● **Dataset records**:
_ _ _ _
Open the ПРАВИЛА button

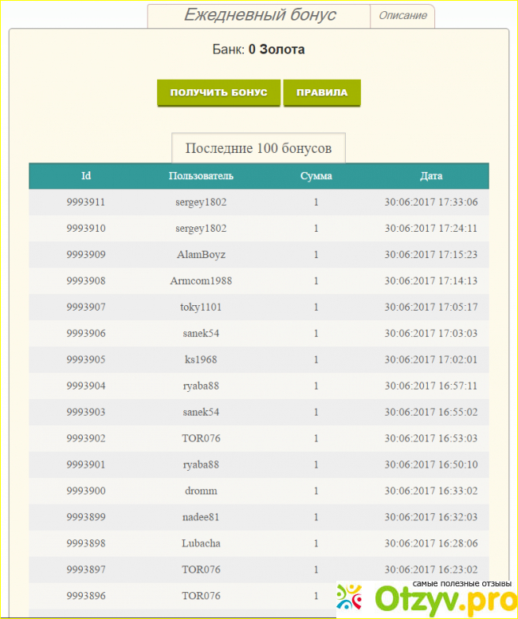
_ _ _ _
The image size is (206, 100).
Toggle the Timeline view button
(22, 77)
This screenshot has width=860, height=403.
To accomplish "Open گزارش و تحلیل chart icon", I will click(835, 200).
_ _ _ _
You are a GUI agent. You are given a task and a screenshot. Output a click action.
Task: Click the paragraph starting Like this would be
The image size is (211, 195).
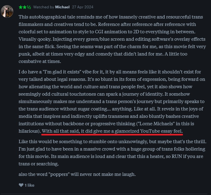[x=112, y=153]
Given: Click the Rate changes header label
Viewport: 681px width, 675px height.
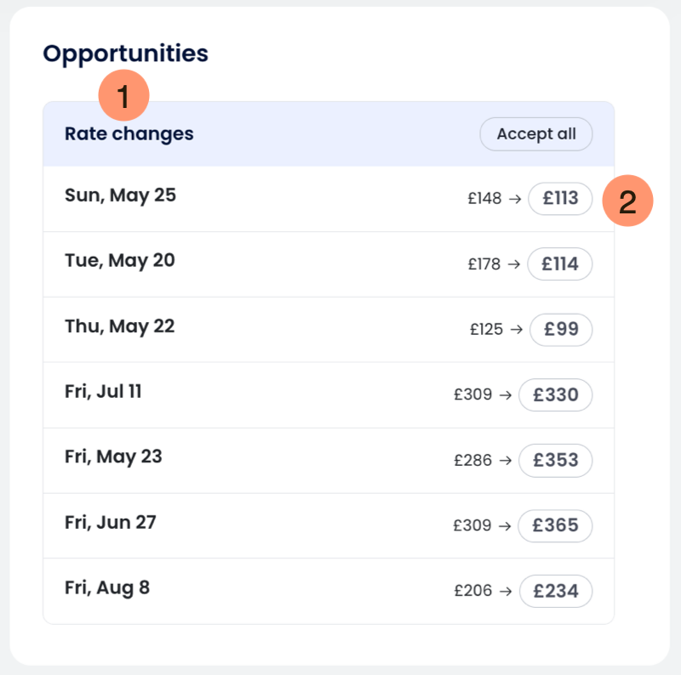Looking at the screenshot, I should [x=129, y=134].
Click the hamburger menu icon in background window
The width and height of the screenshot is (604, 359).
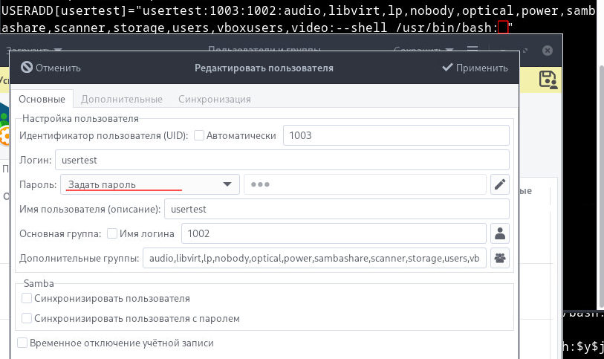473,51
_ _ _ _
● **Task item**: Which lines above contain "icon"? Show each of them.

● **Result for this task**:
To accomplish "Open گزارش و تحلیل chart icon", I will click(835, 200).
Click the hamburger menu icon in background window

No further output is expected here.